Makes sense. Although if you inline I think you definitely will want a more
conservative clobber than just "memory". Also I think with 40 you also will
get some value from two counters.

Did you see the number/question I posted about two accumulators for 32
byte case?
Its a judgement call about latency vs throughput that I don't really have an
answer for.

> +}
> +#define ipv6_csum_partial ipv6_csum_partial
> +
>  #endif /* _ASM_X86_CHECKSUM_64_H */
> diff --git a/net/ipv6/ip6_offload.c b/net/ipv6/ip6_offload.c
> index 1b9827ff8ccf48e61e233e39d671aa67c8fff0ab..50d1d0c92bdce37ac2f48ded8edec02e1ba9096d
> 100644
> --- a/net/ipv6/ip6_offload.c
> +++ b/net/ipv6/ip6_offload.c
> @@ -274,7 +274,9 @@ INDIRECT_CALLABLE_SCOPE struct sk_buff
> *ipv6_gro_receive(struct list_head *head,
>         NAPI_GRO_CB(skb)->is_atomic = true;
>         NAPI_GRO_CB(skb)->flush |= flush;
>
> -       skb_gro_postpull_rcsum(skb, iph, nlen);
> +       if (NAPI_GRO_CB(skb)->csum_valid)

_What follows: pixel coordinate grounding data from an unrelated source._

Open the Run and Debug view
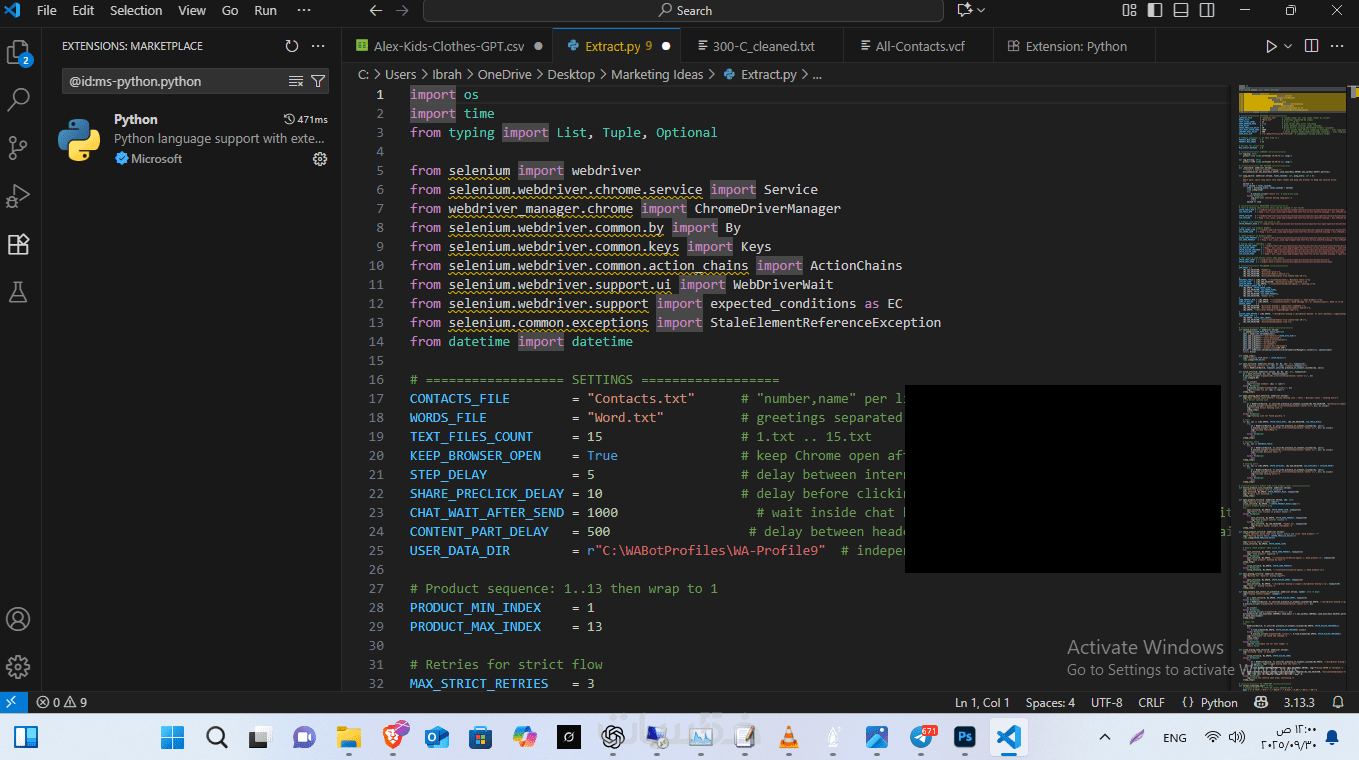This screenshot has height=760, width=1359. 18,196
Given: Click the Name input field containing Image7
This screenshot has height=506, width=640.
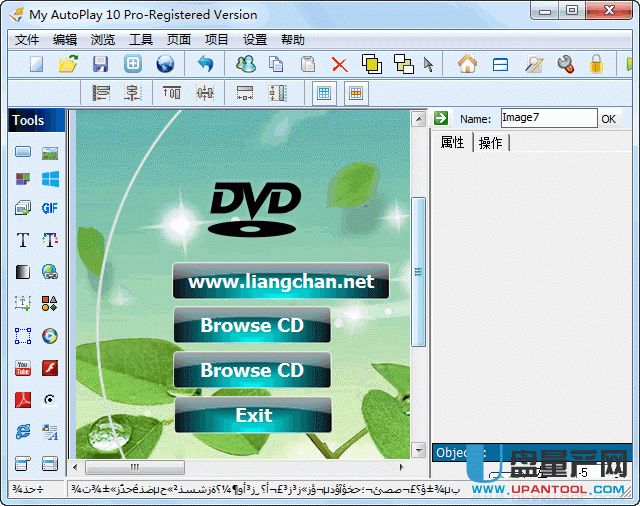Looking at the screenshot, I should 547,118.

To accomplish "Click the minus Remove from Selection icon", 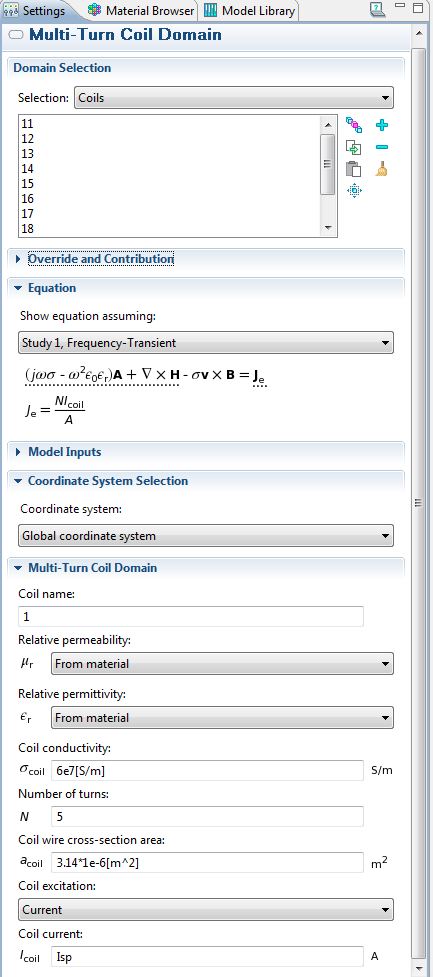I will pos(382,148).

> +               NAPI_GRO_CB(skb)->csum = ~ipv6_csum_partial(iph, nlen,
> +                                               ~NAPI_GRO_CB(skb)->csum);
>
>         pp = indirect_call_gro_receive_l4(tcp6_gro_receive, udp6_gro_receive,
>                                          ops->callbacks.gro_receive, head, skb);